Ela considera o modelo colorido como o melhor modelo de front of pack no contexto brasileiro, pois parte da associação, pelos consumidores, das três cores de semáforo de trânsito (verde, amarelo e vermelho) com as mensagens ‘liberado’, ‘atenção’ e ‘não avance’.

Algumas instituições brasileiras, como o Ibope e a Rede Rotulagem, sugeriram modelos coloridos, como este, por exemplo:

FAROL

Fonte: Rede Rotulagem

Para a Anvisa, a proposta apresentada para a consulta público, que traz a lupa no rótulo, representa a melhor solução à luz das evidências disponíveis e diante do cenário brasileiro. “A Agência entende que essa proposta traz um modelo isento, proporcional e eficiente para o alcance do objetivo regulatório. O resultado desse trabalho reflete todo o estudo realizado pela Anvisa nos últimos anos: o levantamento do cenário regulatório internacional, a revisão sistemática de estudos publicados na literatura científica e a condução de pesquisas com o consumidor brasileiro são exemplos das etapas percorridas”, afirmou a instituição por meio de sua assessoria de comunicação.

De todo modo, somente após a apresentação do relatório final da consulta pública é que será possível verificar se foram feitas alterações na proposta original.

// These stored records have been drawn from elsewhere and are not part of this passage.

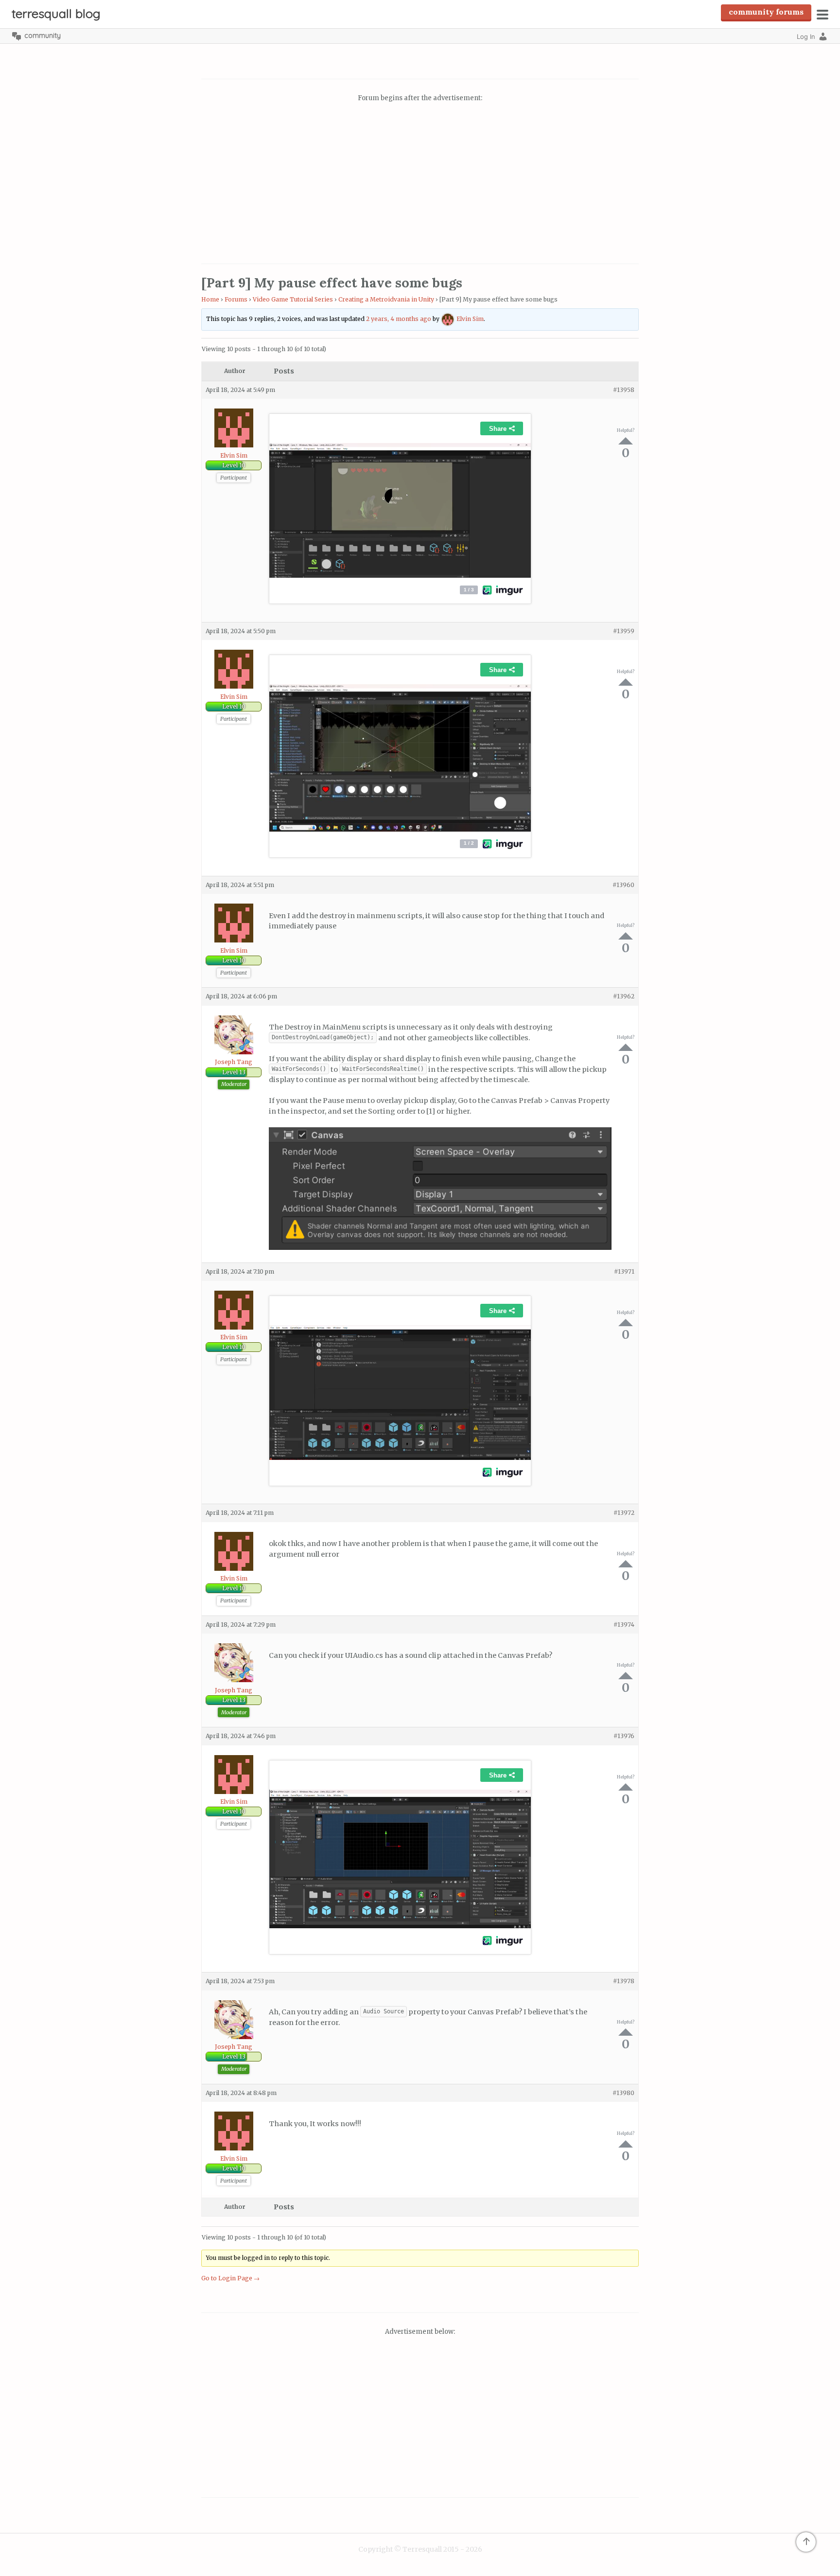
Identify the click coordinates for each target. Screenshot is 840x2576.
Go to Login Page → (230, 2278)
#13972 (623, 1512)
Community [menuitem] (42, 35)
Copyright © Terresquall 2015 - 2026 (420, 2549)
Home (210, 299)
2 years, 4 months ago (398, 319)
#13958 (623, 389)
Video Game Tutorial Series (293, 299)
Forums (236, 299)
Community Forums (766, 12)
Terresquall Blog (56, 13)
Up (625, 440)
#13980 (623, 2092)
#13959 (623, 631)
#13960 (623, 884)
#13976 (623, 1736)
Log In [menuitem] (806, 36)
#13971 (624, 1271)
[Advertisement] (420, 184)
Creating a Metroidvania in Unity (386, 299)
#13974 (623, 1624)
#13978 (623, 1981)
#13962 (623, 996)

Juliana e sua orientadora, a professora Flávia Mori Sarti, temem que, no Brasil, os símbolos pretos – sejam eles octógonos, triângulos ou outros, como a lupa – ‘desapareçam’ na embalagem. “As cores chamam muito mais atenção do que o selo preto, que pode vir a ‘sumir’ na embalagem. Mais ou menos como aconteceu com as imagens de doenças apostadas no verso dos maços de cigarro: eram alarmantes no início, mas aos poucos todos se acostumaram.”

Eficácia e obrigatoriedade – A nutricionista ressalta que o fato de se adotar uma sinalização mais chamativa na frente da embalagem de alimentos processados não é certeza de uma redução no consumo de produtos ricos em ingredientes que, ingeridos em quantidades altas, têm potencial para afetar a saúde humana.

“No Chile, onde foi conduzido um dos poucos estudos recentemente publicados sobre o impacto da sinalização nas escolhas dos consumidores, concluiu-se que, nas categorias que contemplam chocolates, balas e biscoitos, não foram identificados efeitos sobre a intenção de compra dos produtos contendo a FOP com os octógonos pretos.” Por outro lado, diz ela, ocorreu substituição de produtos nas categorias de cereais e sucos, ou seja, produtos voltados ao café da manhã. “Como esse estudo foi feito em 2019, e as normas chilenas passaram a vigorar em 2016, imagino que seja pouco tempo para monitorar uma mudança significativa de comportamento das pessoas.”

De acordo com Juliana, na Austrália a população achou a ação positiva, mas não há dados sobre redução de consumo de alimentos com altos teores de determinados ingredientes por conta da utilização dos selos. “É curioso notar que somente nos países da América Latina as normativas são obrigatórias. No Chile e no Equador as normas já estão em vigor. No Peru e no Brasil ainda não estão em vigor, mas a proposta é que a posição dos selos nas embalagens seja obrigatória também.”

Na proposta apresentada pela Anvisa para consulta pública, a adoção da rotulagem pela indústria se daria em etapas. “Os limites de açúcares, gorduras saturadas e sódio para a rotulagem frontal serão implantados em duas fases, com o estabelecimento de limites temporários e definitivos, com prazo de 42 meses até a completa implementação das medidas”, informou a assessoria de comunicação da instituição. 

A adoção das normas, segundo a agência, obedece ao seguinte esquema:

Esquema


Este foi o prazo apresentado na proposta de consulta pública, mas é necessário aguardar o relatório final da consulta para saber como a proposta ficou, de fato.